Discussion:
[nuttx] Question about pthread_mutex_unlock()
eunb.song@samsung.com [nuttx]
2017-03-22 11:08:48 UTC
Permalink
Hi, Greg.
I compared pthread_mutex_unlock implementation between Nuttx and glibc.


And i found a difference when pthread_mutex_unlock() is called by process which does not call pthead_mutex_lock()


In case of, Nuttx, return EPERM;
int pthread_mutex_unlock(FAR pthread_mutex_t *mutex)

{
,,,
if (mutex->pid != (int)getpid()) {
/* No... return an error (default behavior is like PTHREAD_MUTEX_ERRORCHECK) */ serr("ERROR: Holder=%d returning EPERM\n", mutex->pid);
ret = EPERM;
}



in case of glibc, you can see http://git.savannah.gnu.org/cgit/hurd/libpthread.git/tree/sysdeps/generic/pt-mutex-unlock.c http://git.savannah.gnu.org/cgit/hurd/libpthread.git/tree/sysdeps/generic/pt-mutex-unlock.c


switch (attr->__mutex_type) { case PTHREAD_MUTEX_ERRORCHECK: case PTHREAD_MUTEX_RECURSIVE: if (mutex->__owner != _pthread_self ()) { __pthread_spin_unlock (&mutex->__lock); return EPERM; }-> only return EPERM for ERRORCHECK and RECURSIVE type.
So, in my point of view, below changes are needed. diff --git a/sched/pthread/pthread_mutexunlock.c b/sched/pthread/pthread_mutexunlock.c index 078d909..fa17a58 100644 --- a/sched/pthread/pthread_mutexunlock.c +++ b/sched/pthread/pthread_mutexunlock.c @@ -98,7 +98,8 @@ int pthread_mutex_unlock(FAR pthread_mutex_t *mutex) /* Does the calling thread own the semaphore? */ - if (mutex->pid != (int)getpid()) + if (((mutex->type == PTHREAD_MUTEX_RECURSIVE) || (mutex->type == PTHREAD_MUTEX_ERRORCHECK)) + && (mutex->pid != (int)getpid())) { /* No... return an error (default behavior is like PTHREAD_MUTEX_ERRORCHECK) */

I would appreciate if you say your opinion.
'Juha Niskanen (Haltian)' juha.niskanen@haltian.com [nuttx]
2017-03-22 12:06:34 UTC
Permalink
Hi,


I'm not Greg but here's my take anyway. I don't understand how you infer this kind of change is needed, as that conclusion does not follow from your premises. NuttX code is correct and easier to read than its counterpart in Glibc.

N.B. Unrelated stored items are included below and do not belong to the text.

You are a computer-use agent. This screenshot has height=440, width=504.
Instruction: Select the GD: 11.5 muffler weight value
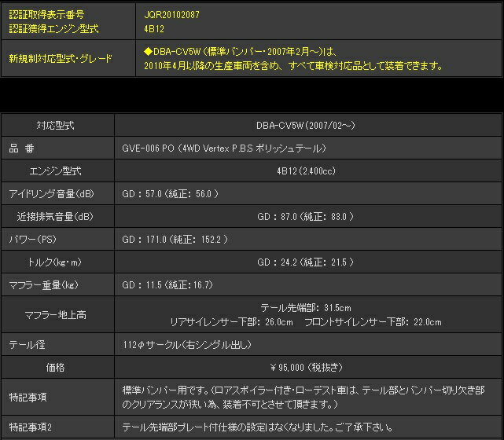pos(167,284)
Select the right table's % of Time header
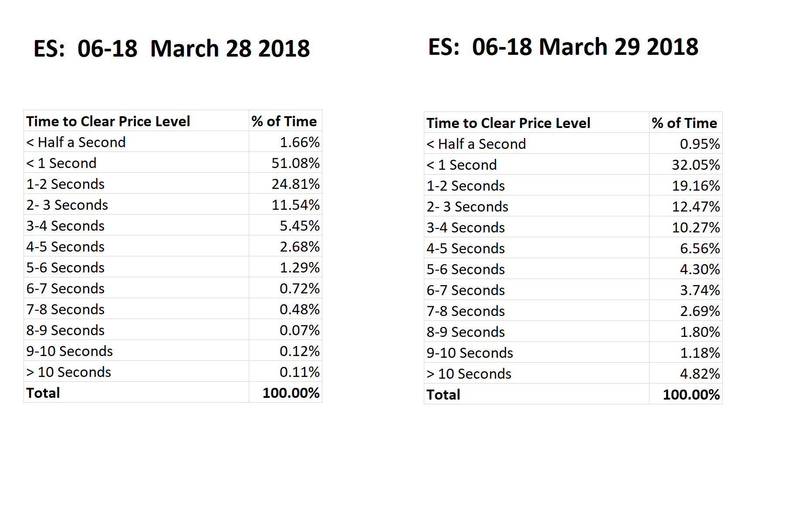Image resolution: width=812 pixels, height=511 pixels. click(x=686, y=123)
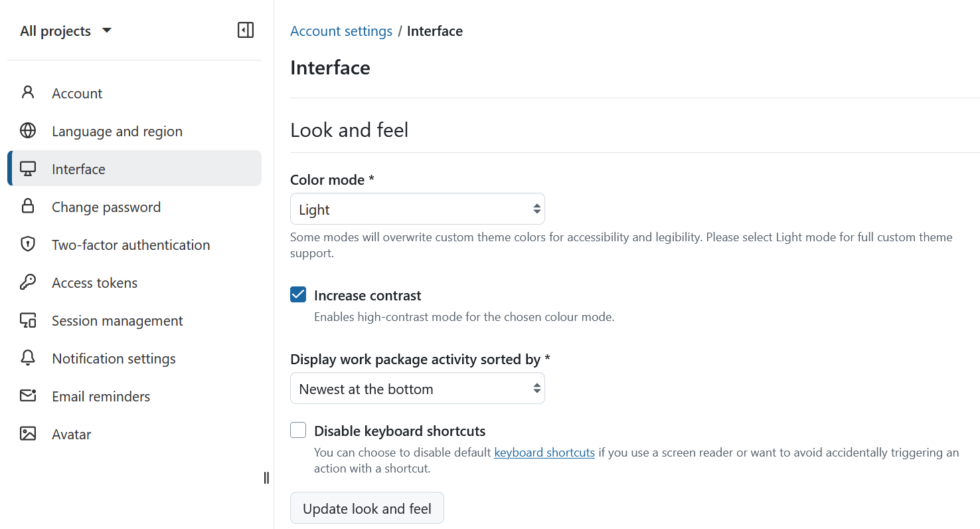Open the keyboard shortcuts link
The height and width of the screenshot is (529, 980).
544,452
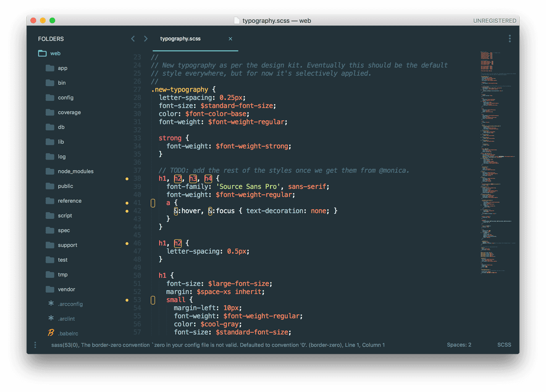Dismiss the sass border-zero warning message
This screenshot has height=392, width=546.
218,345
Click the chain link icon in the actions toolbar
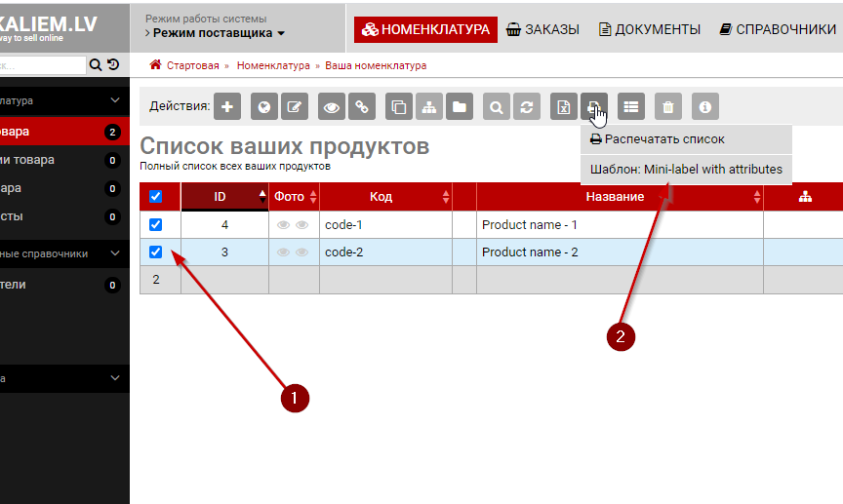This screenshot has height=504, width=843. (362, 107)

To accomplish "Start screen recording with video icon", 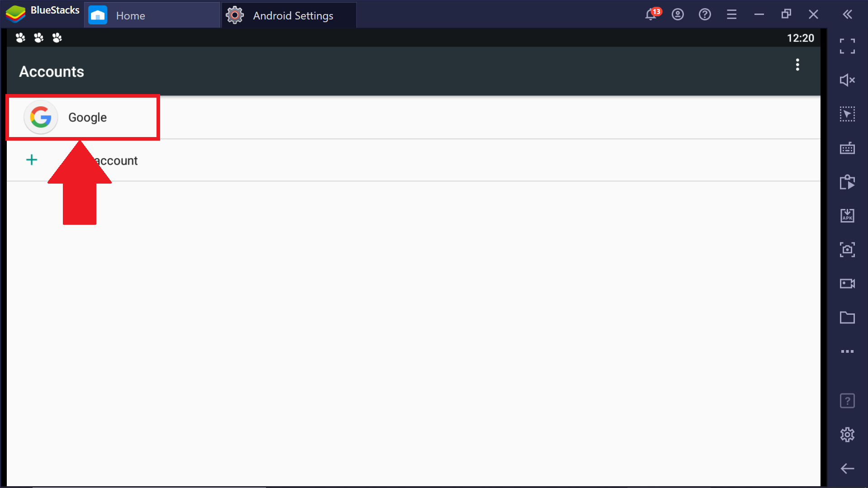I will tap(847, 284).
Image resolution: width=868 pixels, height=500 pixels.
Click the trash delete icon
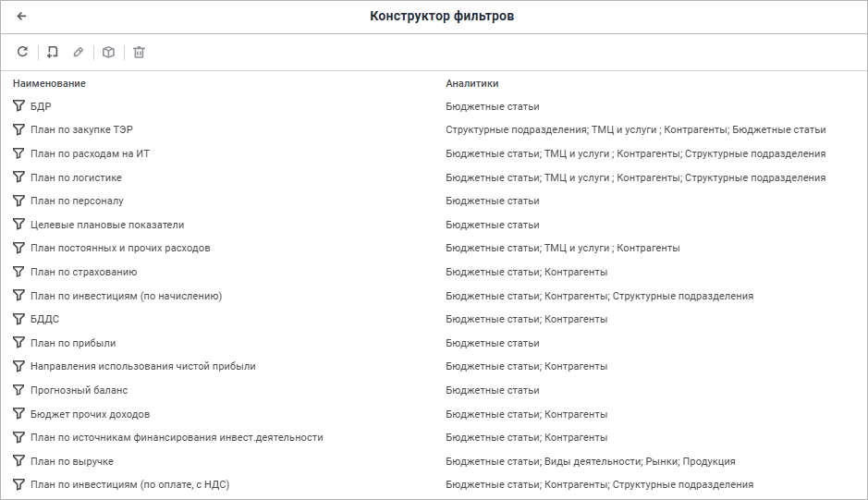(x=139, y=52)
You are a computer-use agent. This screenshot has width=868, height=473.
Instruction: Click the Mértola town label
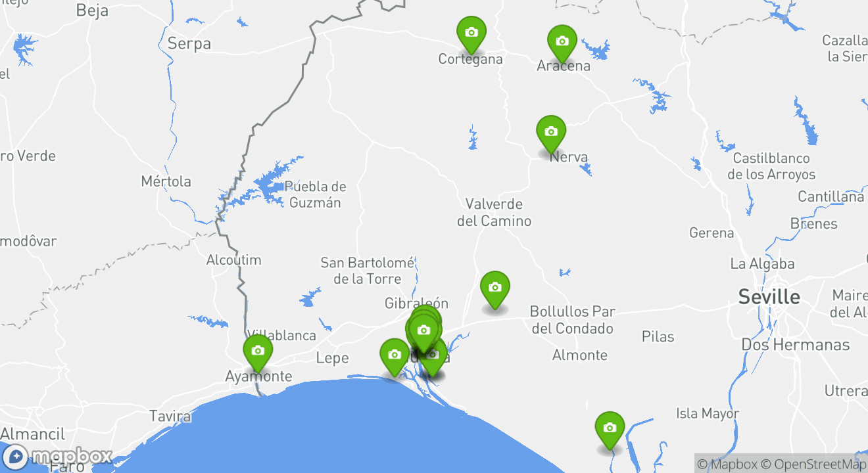166,181
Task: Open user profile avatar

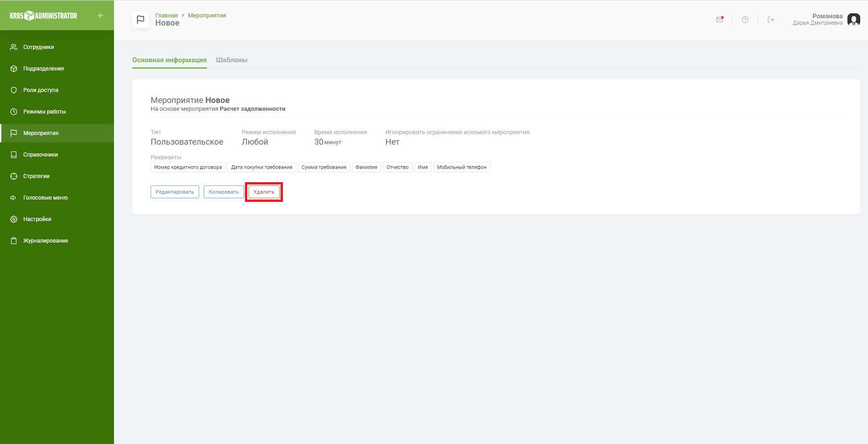Action: pyautogui.click(x=853, y=20)
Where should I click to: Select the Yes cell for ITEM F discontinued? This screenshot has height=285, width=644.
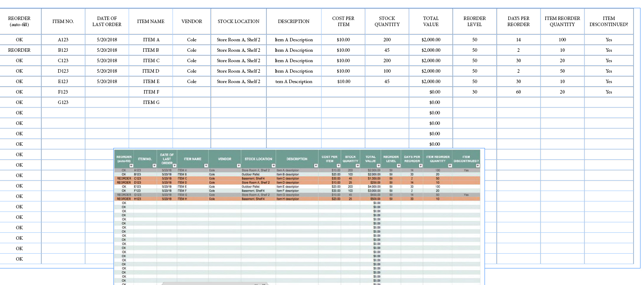click(608, 92)
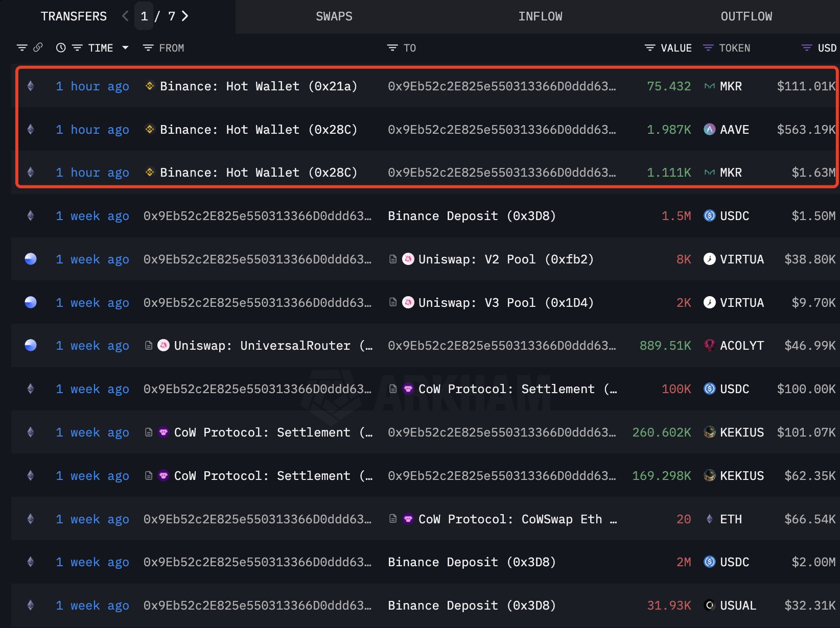This screenshot has height=628, width=840.
Task: Click the ACOLYT token icon
Action: [709, 346]
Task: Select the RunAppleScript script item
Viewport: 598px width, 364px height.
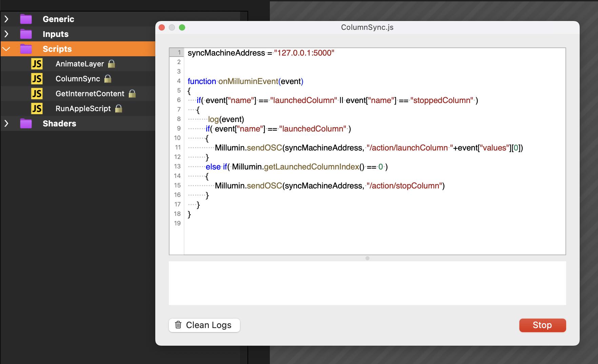Action: point(83,108)
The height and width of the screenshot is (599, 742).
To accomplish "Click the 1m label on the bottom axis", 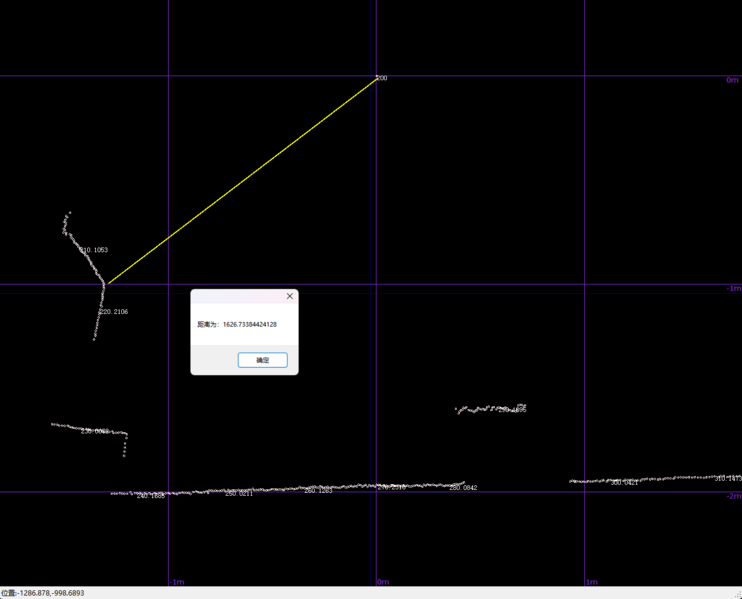I will tap(591, 582).
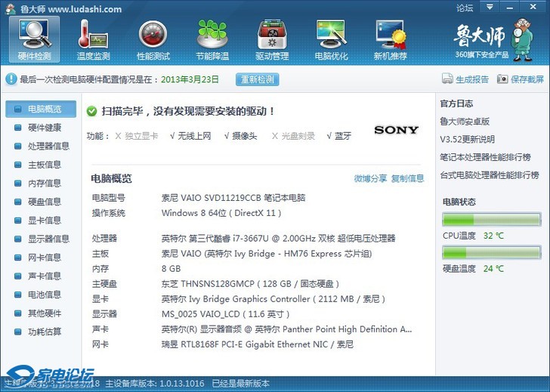Switch to 硬盘信息 in the sidebar

click(44, 202)
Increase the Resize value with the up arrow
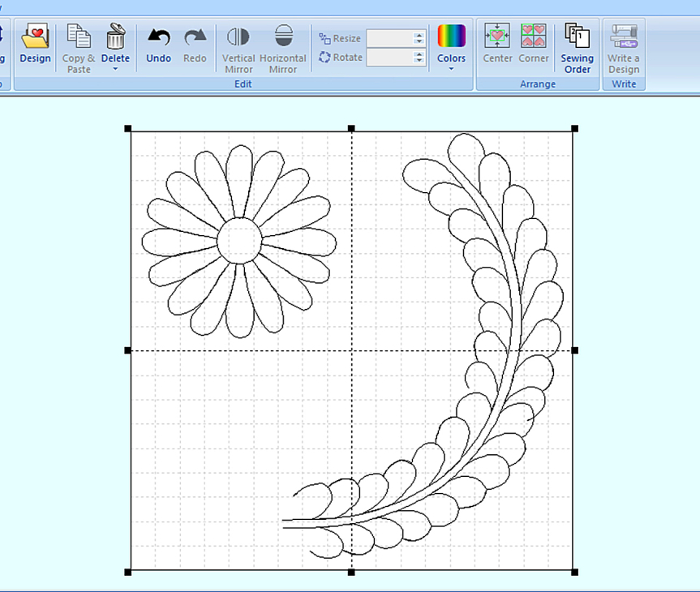 pos(419,35)
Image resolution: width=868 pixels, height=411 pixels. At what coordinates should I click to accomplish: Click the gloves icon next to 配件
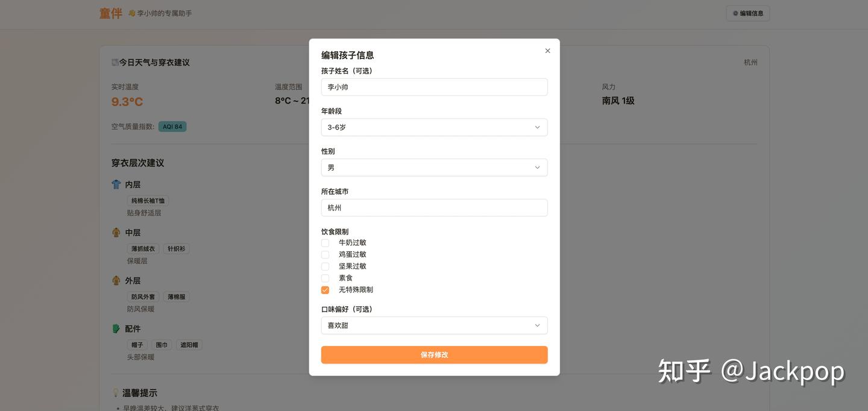pos(116,328)
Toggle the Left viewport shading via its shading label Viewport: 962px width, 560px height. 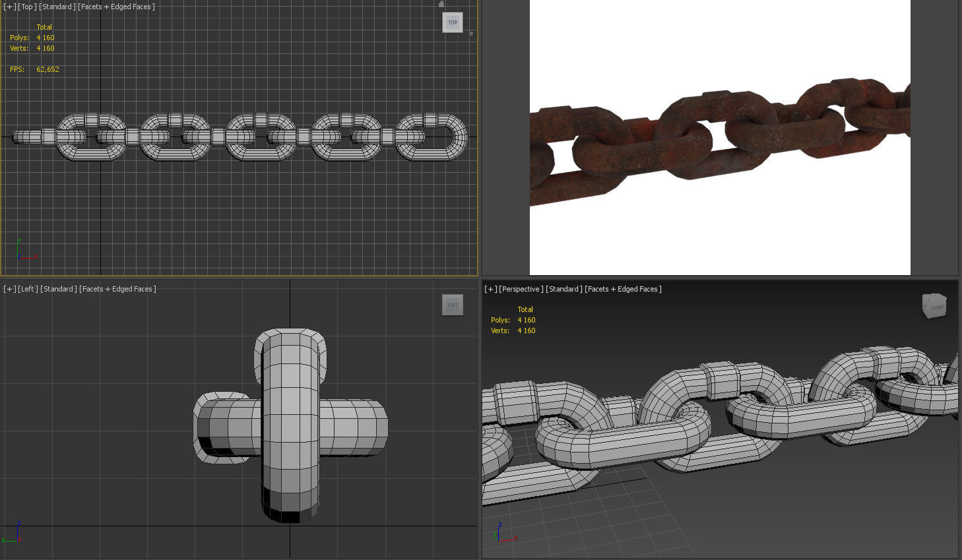coord(117,288)
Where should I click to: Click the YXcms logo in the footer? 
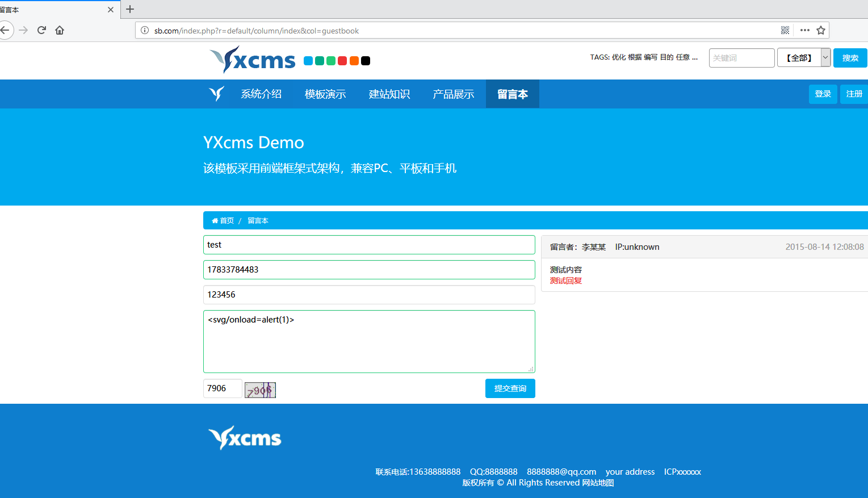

Your change has no utility: it just adds extra logic for hiding errors for buggy code that calls pthread_mutex_unlock() from wrong thread or for unlocked mutex but check the return value != 0. Certainly callers cannot _expect_ to get EPERM, as this is undefined behavior in POSIX, but our manifestation of undefined behavior here makes sense.


Best Regards,

Juha

________________________________
From: ***@yahoogroups.com <***@yahoogroups.com> on behalf of ***@samsung.com [nuttx] <***@yahoogroups.com>
Sent: Wednesday, March 22, 2017 1:08:48 PM
To: ***@yahoogroups.com
Subject: [nuttx] Question about pthread_mutex_unlock()




Hi, Greg.

I compared pthread_mutex_unlock implementation between Nuttx and glibc.


And i found a difference when pthread_mutex_unlock() is called by process which does not call pthead_mutex_lock()


In case of, Nuttx, return EPERM;

int pthread_mutex_unlock(FAR pthread_mutex_t *mutex)

{

,,,
if (mutex->pid != (int)getpid()) {
/* No... return an error (default behavior is like PTHREAD_MUTEX_ERRORCHECK) */ serr("ERROR: Holder=%d returning EPERM\n", mutex->pid);
ret = EPERM;
}



in case of glibc, you can see http://git.savannah.gnu.org/cgit/hurd/libpthread.git/tree/sysdeps/generic/pt-mutex-unlock.c


switch (attr->__mutex_type)
{
case PTHREAD_MUTEX_ERRORCHECK:
case PTHREAD_MUTEX_RECURSIVE:
if (mutex->__owner != _pthread_self ())
{
__pthread_spin_unlock (&mutex->__lock);
return EPERM;
}-> only return EPERM for ERRORCHECK and RECURSIVE type.
So, in my point of view, below changes are needed. diff --git a/sched/pthread/pthread_mutexunlock.c b/sched/pthread/pthread_mutexunlock.c
index 078d909..fa17a58 100644
--- a/sched/pthread/pthread_mutexunlock.c
+++ b/sched/pthread/pthread_mutexunlock.c
@@ -98,7 +98,8 @@ int pthread_mutex_unlock(FAR pthread_mutex_t *mutex)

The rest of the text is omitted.